One of the most difficult aspects of running a business is managing cash flow. And, one of the most tiresome aspects of managing your cash flow is handling past due account receivables. No matter your business, most owners or managers will face the prospect of the customer who is reluctant to pay.

First, all business owners have to take a close look at their documents which create the account receivables. In some situations, oral debts can be difficult to collect. Whenever possible, you should have some written evidence indicating that money is due and owing from the transaction. In some instances, such as retail sales involving deferred purchase prices, Illinois law spells out what can, and cannot, be contained in the contract.

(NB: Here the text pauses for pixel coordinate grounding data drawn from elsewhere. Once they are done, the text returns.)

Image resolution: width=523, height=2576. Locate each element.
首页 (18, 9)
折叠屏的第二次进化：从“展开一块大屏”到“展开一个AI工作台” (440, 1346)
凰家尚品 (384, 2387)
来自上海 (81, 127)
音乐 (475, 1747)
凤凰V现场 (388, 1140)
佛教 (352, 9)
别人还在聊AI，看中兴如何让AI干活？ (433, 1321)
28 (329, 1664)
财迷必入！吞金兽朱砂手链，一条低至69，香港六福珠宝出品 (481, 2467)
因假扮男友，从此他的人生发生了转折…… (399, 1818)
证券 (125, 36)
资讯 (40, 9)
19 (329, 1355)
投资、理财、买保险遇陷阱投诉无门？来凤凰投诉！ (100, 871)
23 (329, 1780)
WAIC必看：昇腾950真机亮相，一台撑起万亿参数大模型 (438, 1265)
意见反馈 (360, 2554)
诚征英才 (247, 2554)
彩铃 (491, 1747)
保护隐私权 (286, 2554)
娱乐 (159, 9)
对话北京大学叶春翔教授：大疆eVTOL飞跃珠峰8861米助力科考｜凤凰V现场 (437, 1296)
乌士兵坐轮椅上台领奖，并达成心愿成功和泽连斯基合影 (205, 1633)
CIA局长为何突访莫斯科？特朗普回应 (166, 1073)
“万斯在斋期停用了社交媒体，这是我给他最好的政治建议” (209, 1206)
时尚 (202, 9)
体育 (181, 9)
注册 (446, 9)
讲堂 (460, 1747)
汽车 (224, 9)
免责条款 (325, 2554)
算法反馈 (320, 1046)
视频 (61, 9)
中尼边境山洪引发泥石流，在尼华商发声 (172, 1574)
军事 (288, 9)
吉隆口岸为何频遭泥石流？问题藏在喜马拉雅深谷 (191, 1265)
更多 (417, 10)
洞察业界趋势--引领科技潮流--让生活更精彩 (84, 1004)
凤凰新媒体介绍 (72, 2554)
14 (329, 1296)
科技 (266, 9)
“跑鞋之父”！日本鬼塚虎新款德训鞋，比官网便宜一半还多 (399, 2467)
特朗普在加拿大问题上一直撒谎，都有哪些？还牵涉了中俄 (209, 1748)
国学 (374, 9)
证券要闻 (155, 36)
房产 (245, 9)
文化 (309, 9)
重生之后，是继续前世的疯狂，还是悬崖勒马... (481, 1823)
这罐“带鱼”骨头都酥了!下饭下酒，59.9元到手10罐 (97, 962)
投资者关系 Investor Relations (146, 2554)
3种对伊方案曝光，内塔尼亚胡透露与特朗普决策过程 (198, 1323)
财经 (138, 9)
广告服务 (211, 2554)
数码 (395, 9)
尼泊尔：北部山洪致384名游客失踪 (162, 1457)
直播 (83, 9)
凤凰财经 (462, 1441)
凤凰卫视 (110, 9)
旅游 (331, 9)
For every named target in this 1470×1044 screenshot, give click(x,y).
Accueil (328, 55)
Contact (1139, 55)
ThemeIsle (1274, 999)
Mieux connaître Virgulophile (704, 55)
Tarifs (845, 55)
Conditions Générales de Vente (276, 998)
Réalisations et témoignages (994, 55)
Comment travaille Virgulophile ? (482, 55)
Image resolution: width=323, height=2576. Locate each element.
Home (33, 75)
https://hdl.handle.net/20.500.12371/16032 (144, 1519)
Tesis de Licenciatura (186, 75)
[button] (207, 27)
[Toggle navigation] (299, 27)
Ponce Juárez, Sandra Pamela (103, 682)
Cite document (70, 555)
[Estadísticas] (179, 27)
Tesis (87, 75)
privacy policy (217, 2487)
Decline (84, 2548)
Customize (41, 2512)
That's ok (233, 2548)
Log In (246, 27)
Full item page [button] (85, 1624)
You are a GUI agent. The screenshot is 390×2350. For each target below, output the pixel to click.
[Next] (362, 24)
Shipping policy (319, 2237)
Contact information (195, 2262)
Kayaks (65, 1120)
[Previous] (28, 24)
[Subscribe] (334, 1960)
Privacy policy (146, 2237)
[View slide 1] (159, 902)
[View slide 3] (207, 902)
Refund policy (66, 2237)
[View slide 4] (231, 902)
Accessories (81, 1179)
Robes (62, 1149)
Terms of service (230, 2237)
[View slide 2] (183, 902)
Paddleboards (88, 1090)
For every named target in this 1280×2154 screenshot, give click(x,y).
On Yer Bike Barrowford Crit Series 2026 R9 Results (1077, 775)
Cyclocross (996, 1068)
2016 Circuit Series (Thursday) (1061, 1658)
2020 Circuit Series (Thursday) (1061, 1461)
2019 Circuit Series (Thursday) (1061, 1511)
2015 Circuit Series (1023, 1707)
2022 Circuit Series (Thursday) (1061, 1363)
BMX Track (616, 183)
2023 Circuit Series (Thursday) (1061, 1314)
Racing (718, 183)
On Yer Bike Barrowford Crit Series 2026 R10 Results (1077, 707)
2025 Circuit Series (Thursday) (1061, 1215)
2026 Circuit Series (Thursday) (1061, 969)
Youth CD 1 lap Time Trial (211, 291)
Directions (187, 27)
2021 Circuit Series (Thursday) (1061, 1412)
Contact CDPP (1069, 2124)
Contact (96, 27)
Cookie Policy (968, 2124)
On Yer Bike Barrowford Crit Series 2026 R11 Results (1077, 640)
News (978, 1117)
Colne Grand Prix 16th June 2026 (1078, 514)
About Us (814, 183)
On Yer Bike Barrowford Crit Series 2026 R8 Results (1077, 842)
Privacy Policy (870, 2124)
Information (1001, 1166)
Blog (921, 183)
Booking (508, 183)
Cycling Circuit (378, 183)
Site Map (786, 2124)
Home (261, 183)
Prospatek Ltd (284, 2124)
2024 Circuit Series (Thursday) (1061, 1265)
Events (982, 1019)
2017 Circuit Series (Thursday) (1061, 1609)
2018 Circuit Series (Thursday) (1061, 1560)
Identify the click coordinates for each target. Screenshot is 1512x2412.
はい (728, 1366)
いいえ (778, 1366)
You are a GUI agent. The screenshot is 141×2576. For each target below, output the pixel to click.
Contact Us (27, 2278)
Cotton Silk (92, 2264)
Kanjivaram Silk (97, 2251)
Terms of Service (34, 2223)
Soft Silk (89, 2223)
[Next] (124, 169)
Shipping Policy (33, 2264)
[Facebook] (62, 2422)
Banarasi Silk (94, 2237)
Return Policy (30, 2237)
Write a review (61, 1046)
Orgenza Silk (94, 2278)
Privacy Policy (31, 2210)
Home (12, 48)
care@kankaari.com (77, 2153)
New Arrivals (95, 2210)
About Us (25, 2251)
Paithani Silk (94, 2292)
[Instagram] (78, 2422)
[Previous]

What might such a document be? A written invoice, signed by a customer will often be sufficient. Or, a more formal contract may be warranted depending on the circumstances. Sometimes, one hundred words or less might be sufficient to properly paper the transaction.

There is a second, and often more important, reason for having written evidence of the debt. Eventually, all business owners are going to have to resort to the courts to collect on an account. In Illinois, the prevailing party in a lawsuit is not entitled to attorneys’ fees unless provided for by statute or in a written contract. In most situations, the typical business owner will not be able to rely on a statute to get attorneys fees. The savvy business owner or operator, however, uses a written document, signed by the customer, in which the customer agrees to pay reasonable attorneys’ fees and costs in the event litigation is needed to collect a debt. Absent such a provision, it is often not economically practical for a business to collect on a debt.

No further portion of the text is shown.